Interview: TIME OUT (1988)

October 02, 1988

The following article by Brian Case appeared in a 1988 issue of Time Out magazine...

Having perfected his role as a pop star called Sting, Gordon Sumner has been serving his acting apprenticeship as Frankenstein, satanic seducer, sperm donor, and dune demon. Now 'Stormy Monday' takes him back to Newcastle, back to his jazz roots, and back to being a Geordie.

It must have be the siren song of Sinatra, Streisand and Cher that encourages celebrities in one field or another to move horizontally across the board. They are a dangerous example. Most pop stars who try the big screen fail. Madonna looked like a natural in 'Desperately Seeking Susan' but fortunes have been squandered in pursuit of that first fine careless rapture. Who can forget Fabian in 'Hound Dog Man', sitting like a bottle of pee in a surrey, or Tony Bennett as Hymie Kelly in 'The Oscar' emphasising the conjunctions in his speeches? Imagine how many takes it took for Neil Sedaka, caught two-timing with a chick and some Ambre Solair in 'Playgirl Killer' to deliver the line 'l didn't mean to leave you half-oiled, Arlene.'

Sting, however, is still banging away at it, without a great deal of critical encouragement. Perhaps he has taken heart from those pods that aliens leave in the kitchen which eventually take on warmth, human features and even fingerprints. The inveterate enquiring layman, he wants, he says, to find out how it is done. There are signs in Mike Figgis's 'Stormy Monday' that he has found out, if not the secret, then some of the moves. As jazz club owner Mr Finney, Sting looks as if he inhabits this world, worrying about receipts, organising bouncers, sneaking a go on the stand-up bass in the afternoons.

SUPPLIED MATERIAL:
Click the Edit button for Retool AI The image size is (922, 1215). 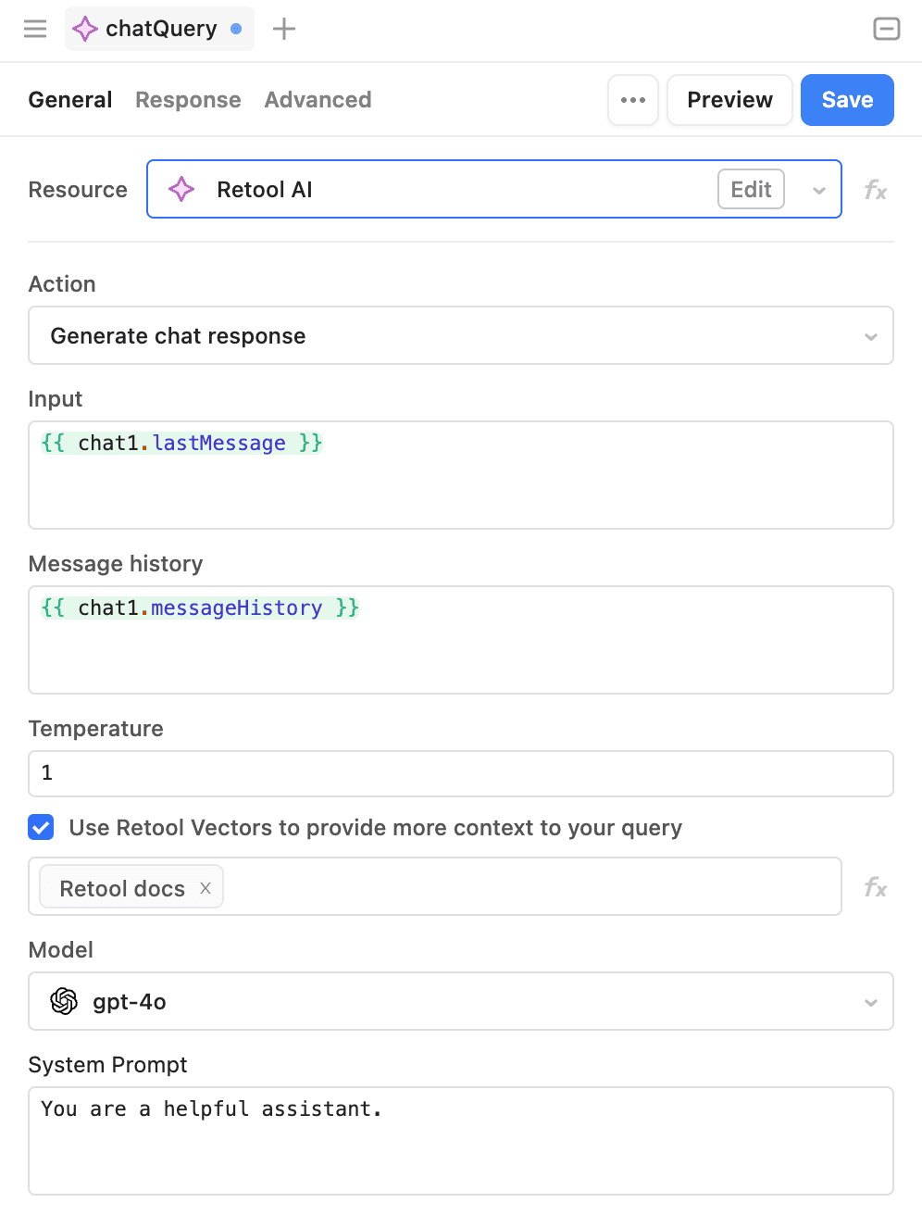coord(751,190)
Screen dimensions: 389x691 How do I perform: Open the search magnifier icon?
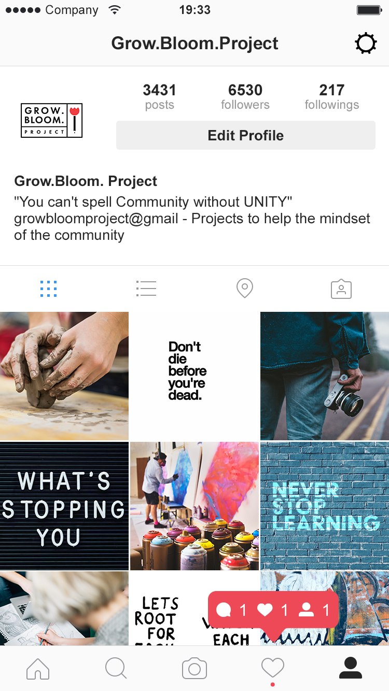tap(116, 668)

WHAT YOU WILL DO:
a) Translate this sentence from the Sting interview into Spanish: "Most pop stars who try the big screen fail."
b) From the Sting interview, return word for word the passage that begins at the words "Interview: TIME OUT" and stops after "being a Geordie.".

ANSWERS BY TASK:
a) La mayoría de las estrellas del pop que intentan dar el salto a la gran pantalla fracasan.

b)
Interview: TIME OUT (1988)

October 02, 1988

The following article by Brian Case appeared in a 1988 issue of Time Out magazine...

Having perfected his role as a pop star called Sting, Gordon Sumner has been serving his acting apprenticeship as Frankenstein, satanic seducer, sperm donor, and dune demon. Now 'Stormy Monday' takes him back to Newcastle, back to his jazz roots, and back to being a Geordie.